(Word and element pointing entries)
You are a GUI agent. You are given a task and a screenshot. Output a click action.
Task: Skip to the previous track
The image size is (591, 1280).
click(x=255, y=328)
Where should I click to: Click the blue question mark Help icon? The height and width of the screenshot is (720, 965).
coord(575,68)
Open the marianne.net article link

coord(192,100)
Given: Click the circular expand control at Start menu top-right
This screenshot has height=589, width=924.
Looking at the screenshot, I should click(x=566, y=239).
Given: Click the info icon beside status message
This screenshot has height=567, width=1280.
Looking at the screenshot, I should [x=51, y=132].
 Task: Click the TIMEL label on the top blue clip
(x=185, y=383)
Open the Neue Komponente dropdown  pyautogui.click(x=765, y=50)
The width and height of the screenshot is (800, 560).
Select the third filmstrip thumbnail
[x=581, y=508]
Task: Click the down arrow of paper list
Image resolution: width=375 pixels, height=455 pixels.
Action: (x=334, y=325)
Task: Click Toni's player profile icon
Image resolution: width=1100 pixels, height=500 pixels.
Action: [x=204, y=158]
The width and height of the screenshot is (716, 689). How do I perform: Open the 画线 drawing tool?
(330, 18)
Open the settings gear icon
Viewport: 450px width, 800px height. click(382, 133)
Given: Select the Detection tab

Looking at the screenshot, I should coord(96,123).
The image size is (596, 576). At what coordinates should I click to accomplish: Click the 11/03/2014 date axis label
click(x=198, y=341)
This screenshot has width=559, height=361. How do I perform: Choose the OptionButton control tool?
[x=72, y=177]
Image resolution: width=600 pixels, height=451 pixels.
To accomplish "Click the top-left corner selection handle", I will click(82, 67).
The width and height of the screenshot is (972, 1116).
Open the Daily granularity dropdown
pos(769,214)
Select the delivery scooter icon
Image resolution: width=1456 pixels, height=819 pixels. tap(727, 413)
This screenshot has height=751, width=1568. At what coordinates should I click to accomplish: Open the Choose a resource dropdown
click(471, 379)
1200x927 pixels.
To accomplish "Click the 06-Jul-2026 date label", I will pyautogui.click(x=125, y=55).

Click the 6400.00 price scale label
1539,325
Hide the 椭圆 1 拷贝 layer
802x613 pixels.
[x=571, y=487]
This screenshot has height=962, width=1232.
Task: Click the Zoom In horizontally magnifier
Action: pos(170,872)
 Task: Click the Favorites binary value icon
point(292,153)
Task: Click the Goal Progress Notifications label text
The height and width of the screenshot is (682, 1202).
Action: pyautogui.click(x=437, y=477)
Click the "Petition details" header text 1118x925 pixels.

• _SET PROBLEM_: Copy every line of the material above without changing a single character.

• _TASK OUTPUT_:
You are a GUI agent. You are given a task and a screenshot. Output a click action.
Task: Skip to the previous track
The image size is (591, 1280).
click(x=255, y=328)
Where should I click to: Click the blue question mark Help icon? The height and width of the screenshot is (720, 965).
coord(575,68)
Open the marianne.net article link

coord(192,100)
Given: Click the circular expand control at Start menu top-right
This screenshot has height=589, width=924.
Looking at the screenshot, I should click(x=566, y=239).
Given: Click the info icon beside status message
This screenshot has height=567, width=1280.
Looking at the screenshot, I should [x=51, y=132].
 Task: Click the TIMEL label on the top blue clip
(x=185, y=383)
Open the Neue Komponente dropdown  pyautogui.click(x=765, y=50)
The width and height of the screenshot is (800, 560).
Select the third filmstrip thumbnail
[x=581, y=508]
Task: Click the down arrow of paper list
Image resolution: width=375 pixels, height=455 pixels.
Action: (x=334, y=325)
Task: Click Toni's player profile icon
Image resolution: width=1100 pixels, height=500 pixels.
Action: [x=204, y=158]
The width and height of the screenshot is (716, 689). How do I perform: Open the 画线 drawing tool?
(330, 18)
Open the settings gear icon
Viewport: 450px width, 800px height. click(382, 133)
Given: Select the Detection tab

Looking at the screenshot, I should coord(96,123).
The image size is (596, 576). At what coordinates should I click to accomplish: Click the 11/03/2014 date axis label
click(x=198, y=341)
This screenshot has width=559, height=361. How do I perform: Choose the OptionButton control tool?
[x=72, y=177]
Image resolution: width=600 pixels, height=451 pixels.
To accomplish "Click the top-left corner selection handle", I will click(82, 67).
The width and height of the screenshot is (972, 1116).
Open the Daily granularity dropdown
pos(769,214)
Select the delivery scooter icon
Image resolution: width=1456 pixels, height=819 pixels. tap(727, 413)
This screenshot has height=751, width=1568. At what coordinates should I click to accomplish: Open the Choose a resource dropdown
click(471, 379)
1200x927 pixels.
To accomplish "Click the 06-Jul-2026 date label", I will pyautogui.click(x=125, y=55).

Click the 6400.00 price scale label
1539,325
Hide the 椭圆 1 拷贝 layer
802x613 pixels.
[x=571, y=487]
This screenshot has height=962, width=1232.
Task: Click the Zoom In horizontally magnifier
Action: pos(170,872)
 Task: Click the Favorites binary value icon
point(292,153)
Task: Click the Goal Progress Notifications label text
The height and width of the screenshot is (682, 1202).
Action: pyautogui.click(x=437, y=477)
Click the "Petition details" header text 1118x925 pixels.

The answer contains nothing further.